Joyce's KP Adventure mikepasini.com headlines

Late Night Laundry

21 October 2021

It's been a difficult week. Joyce has been in a lot of pain but can't remember when she last took Tylenol or Codeine so you just throw up your hands.

She's stopped going for walks and sits in front of the TV all day. She barely eats.

And she developed some sort of skin problem around the wound. Last Friday it was inflamed and by Monday is was blistered. It's better now but later today we'll be going back to the Plastic Surgery Clinic to have it evaluated.

They only plan to do wet-to-dry dressings when the take down the foam dressing, Cat the Physician's Assistant told me yesterday afternoon when she called to discuss the skin problem.

I'd been at my mother's almost all afternoon. Walgreens botched her Tylenol with Codeine prescription (which she needs to get through the night) and botched dealing with their botch. In the end I had to call her doctor's emergency number to get him to authorize the prescription again.

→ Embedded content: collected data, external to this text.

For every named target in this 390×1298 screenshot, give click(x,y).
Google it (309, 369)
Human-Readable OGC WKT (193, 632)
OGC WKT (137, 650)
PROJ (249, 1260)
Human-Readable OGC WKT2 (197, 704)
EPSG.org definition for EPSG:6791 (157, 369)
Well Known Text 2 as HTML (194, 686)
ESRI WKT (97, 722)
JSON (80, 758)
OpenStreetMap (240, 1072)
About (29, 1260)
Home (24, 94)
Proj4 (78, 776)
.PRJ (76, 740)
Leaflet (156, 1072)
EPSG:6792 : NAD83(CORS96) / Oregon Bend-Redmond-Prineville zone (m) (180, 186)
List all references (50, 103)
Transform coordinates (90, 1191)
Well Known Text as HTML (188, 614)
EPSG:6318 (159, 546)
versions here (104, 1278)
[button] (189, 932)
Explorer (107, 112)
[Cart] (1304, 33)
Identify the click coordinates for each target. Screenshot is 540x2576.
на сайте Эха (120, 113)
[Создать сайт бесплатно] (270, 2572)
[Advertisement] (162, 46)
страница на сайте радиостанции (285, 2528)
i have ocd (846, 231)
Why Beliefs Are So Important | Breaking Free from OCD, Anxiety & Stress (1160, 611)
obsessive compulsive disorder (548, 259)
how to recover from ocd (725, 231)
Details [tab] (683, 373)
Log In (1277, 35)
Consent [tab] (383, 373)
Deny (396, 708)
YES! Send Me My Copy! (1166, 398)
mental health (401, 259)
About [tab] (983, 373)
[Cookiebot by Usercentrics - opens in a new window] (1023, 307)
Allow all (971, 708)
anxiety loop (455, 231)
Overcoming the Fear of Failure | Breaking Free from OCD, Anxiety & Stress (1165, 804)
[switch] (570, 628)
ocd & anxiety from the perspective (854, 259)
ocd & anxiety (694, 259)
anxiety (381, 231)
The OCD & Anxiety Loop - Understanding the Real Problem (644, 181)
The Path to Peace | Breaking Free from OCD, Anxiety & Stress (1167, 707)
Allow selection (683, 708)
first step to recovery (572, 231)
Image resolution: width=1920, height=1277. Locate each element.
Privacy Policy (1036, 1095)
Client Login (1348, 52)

It's funnier than that, actually. Funny enough to be a late night comedy sketch.

Joyce's Wound VAC kept beeping.

She got an email from Walgreens this morning saying her prescription was ready for pickup at the local Walgreens. So she asked me to pick it up on the way over.

But when I went there, the clerk said it had been delivered to a different Walgreens. Where, I asked, ready to go there. "In Arizona," he said.

I wish I could report I laughed.

By the time I got home it was dinner time, which was when Cat called. But that's not all that happened.

Joyce's Wound VAC kept beeping. She ignores the beep, which you can hear all over the neighborhood. I plead with her to look at the screen to see what the problem is.

Lately it's been that the canister is full and has to be replaced. No problem. But this time is was a leak alarm. Problem.

She laid down on the bed and I took a look. You can't see a leak. You have to listen for it. Put your ear to the wound. And feel for it, running a couple of fingers over the drape to see if you can locate the leak.

It was coming from the center of the foam, which already had about three layers of drape on it. But that's also where the foam bridge to the lily pad on the front of her thigh begins. I tried reinforcing that. Better.

But a while later, we had another leak alarm. And because there's a leak, pressure can't be sustained and the pump runs continuously. And furiously.

I relocated where the bridge meets the foam and taped that. Better, but again we had a leak alarm a little while later.

So I replaced the lily pad at the other end of the bridge. Not any different.

This took a few hours and by the time it was over, we were ready for bed. So we turned off the VAC, which was constantly beeping, and went to sleep. A quiet undisturbed sleep, the first time all week.

It had been a week of sleeping for an hour and trying to get back to sleep for two. Joyce would thrash in pain and I would have to camp on the couch. But for once all was serene.

Until she woke up at 3 a.m. and found the bed was soaked. The drape had become detached and the wound was leaking onto the bed.

I tossed everything into the washer after I put a wet-to-dry dressing on her and got her back to bed on the visitor's futon in her room.

The last load is drying now as I write this. And I am hoping the wet-to-dry dressing lasts until the afternoon when we go back to the clinic.

Because, you know, we don't have many wet-to-dry supplies left.